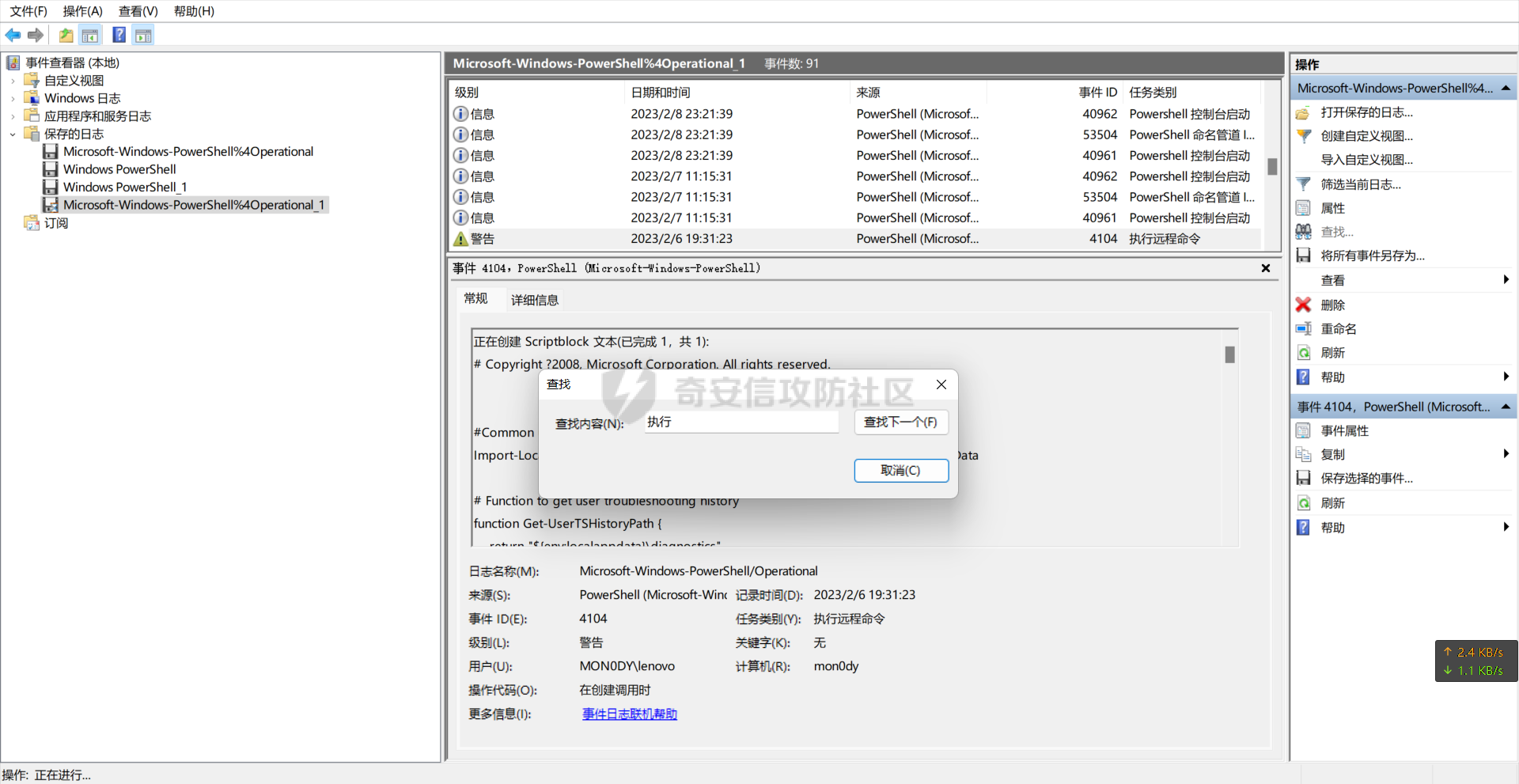This screenshot has height=784, width=1519.
Task: Click the open saved log folder icon
Action: (1303, 112)
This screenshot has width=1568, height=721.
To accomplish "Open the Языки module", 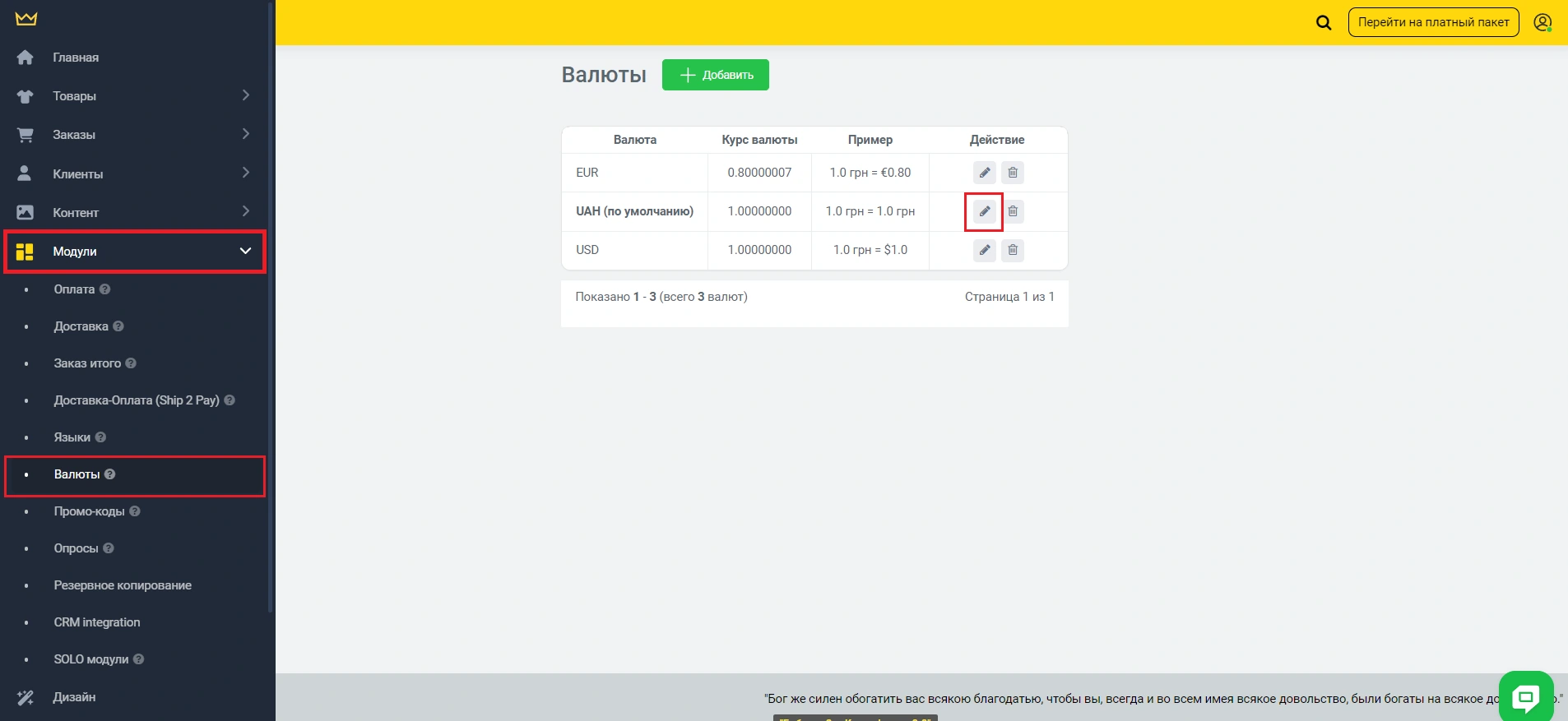I will point(72,437).
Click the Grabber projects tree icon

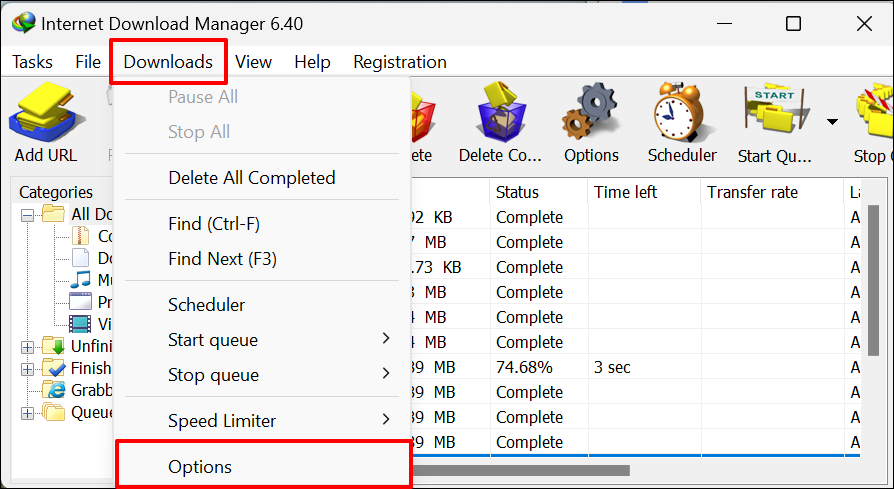[x=52, y=390]
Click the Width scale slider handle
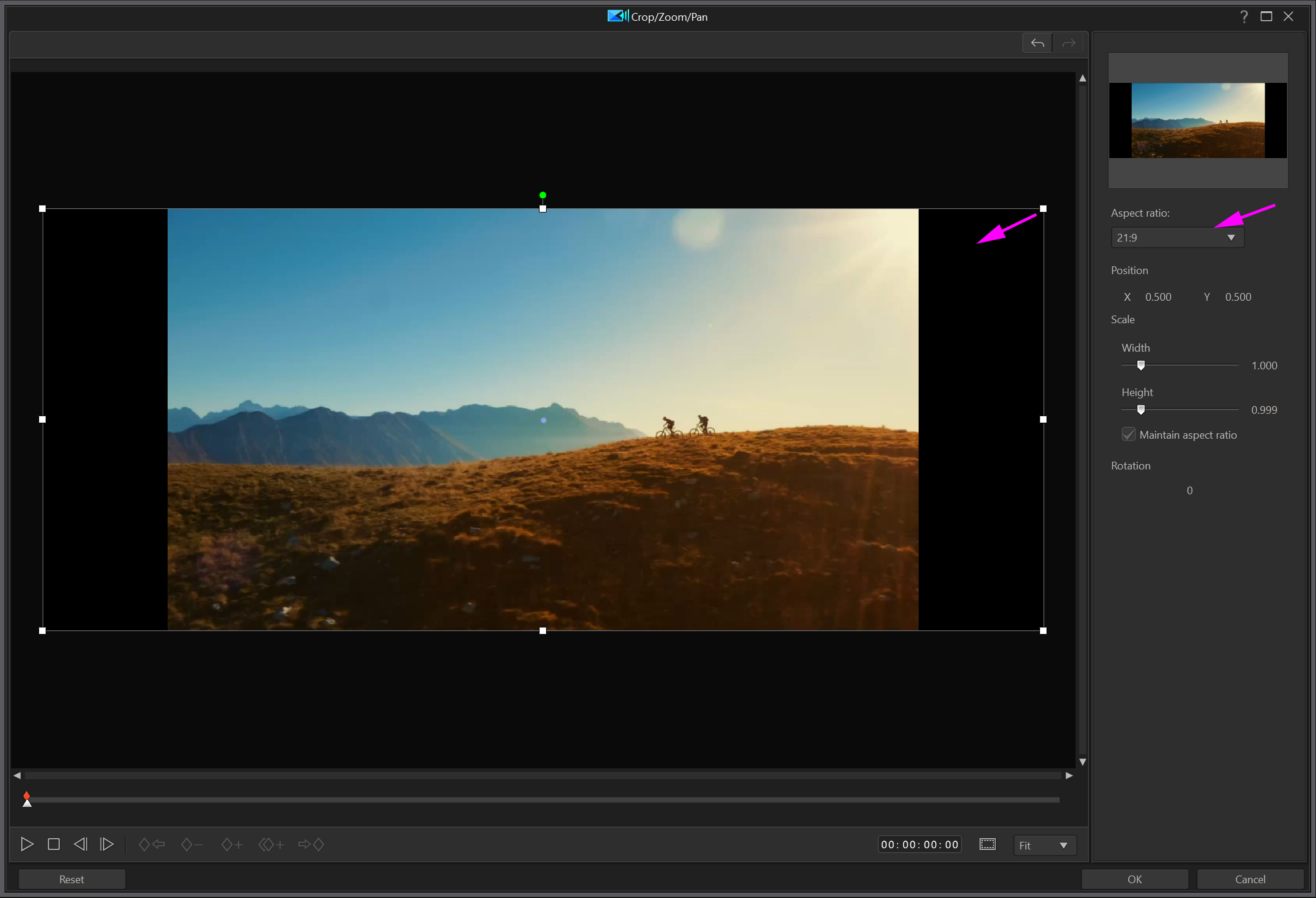Viewport: 1316px width, 898px height. (1141, 365)
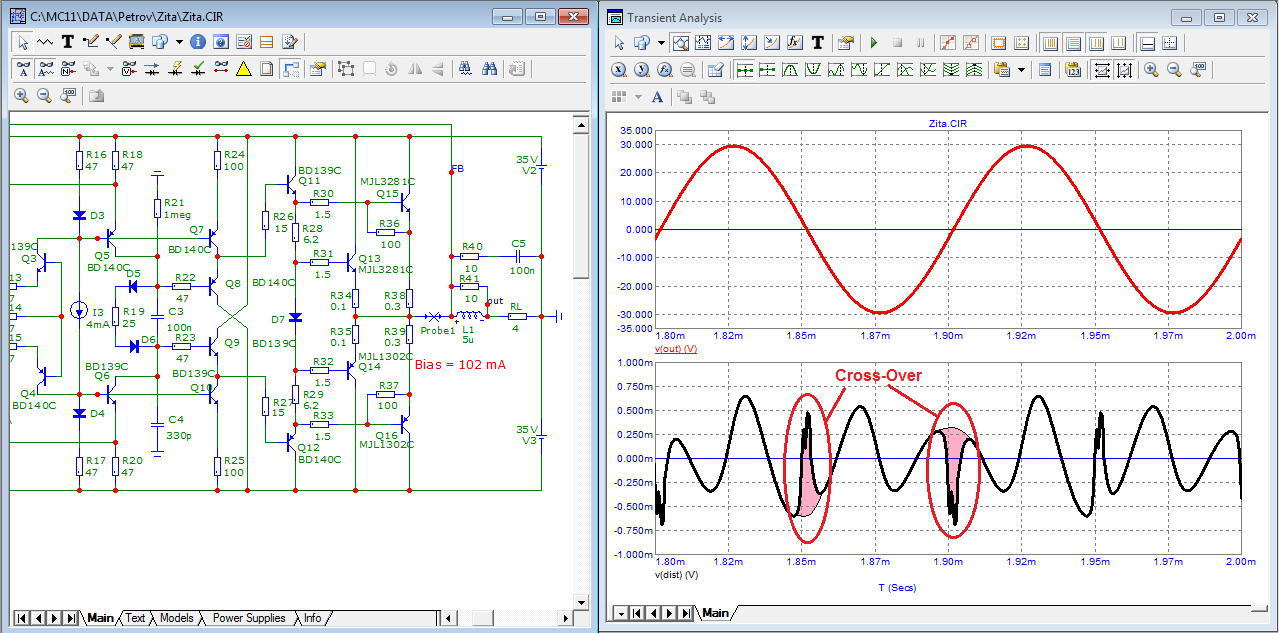The height and width of the screenshot is (633, 1279).
Task: Zoom out on the schematic view
Action: pos(44,96)

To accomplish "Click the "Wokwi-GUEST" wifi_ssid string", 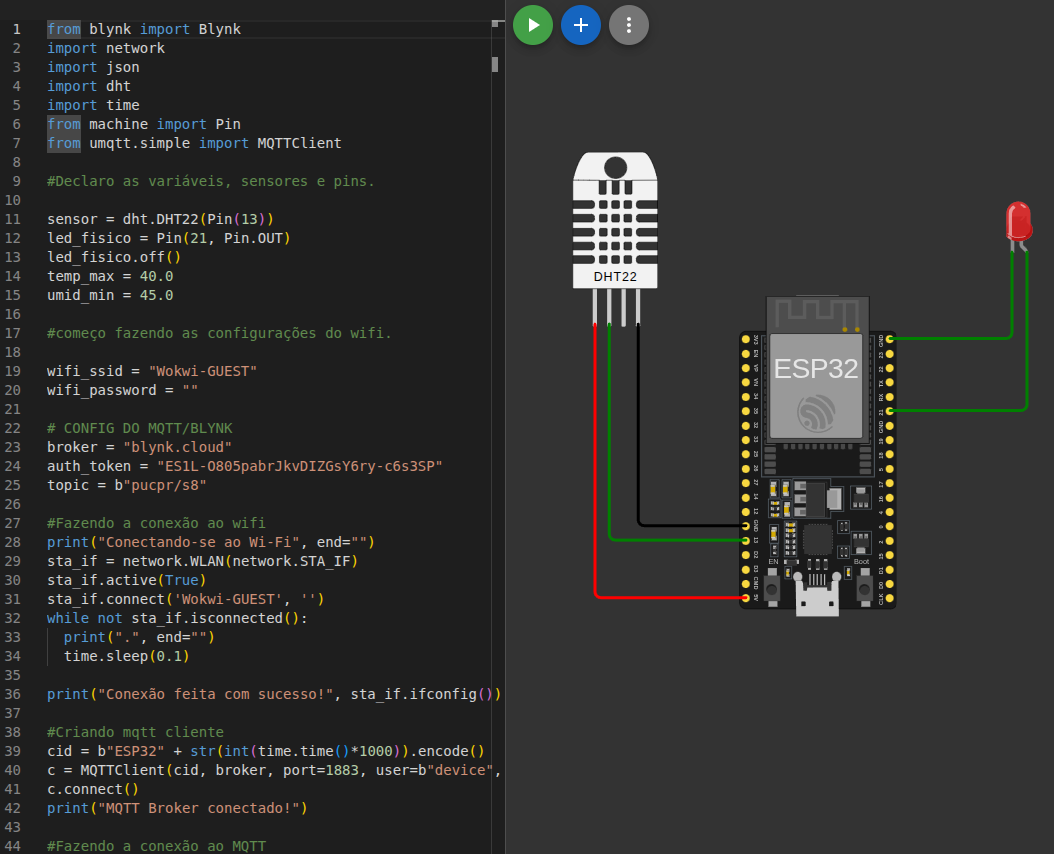I will click(x=203, y=371).
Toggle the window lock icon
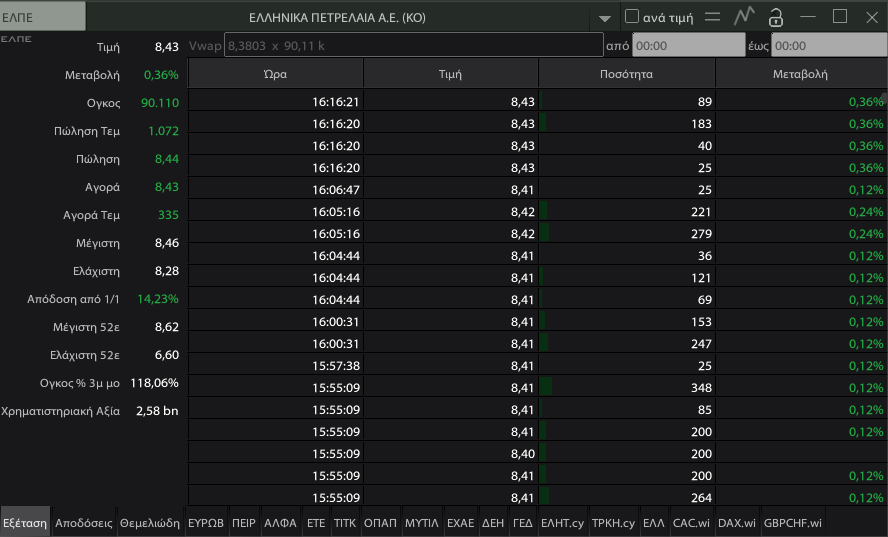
------------
- [TO DO]
Repeat the lines from the one with "Click the Grabber projects tree icon" up to and including the one with "Action: pos(44,96)", replacing "Click" with "Select" and leaving everything else unchanged. Leave the pictures out.

- [WRITTEN SOLUTION]
Select the Grabber projects tree icon

[x=52, y=390]
Select the Width scale slider handle
Viewport: 1316px width, 898px height. (1141, 365)
The height and width of the screenshot is (633, 1279).
Task: Zoom out on the schematic view
Action: pos(44,96)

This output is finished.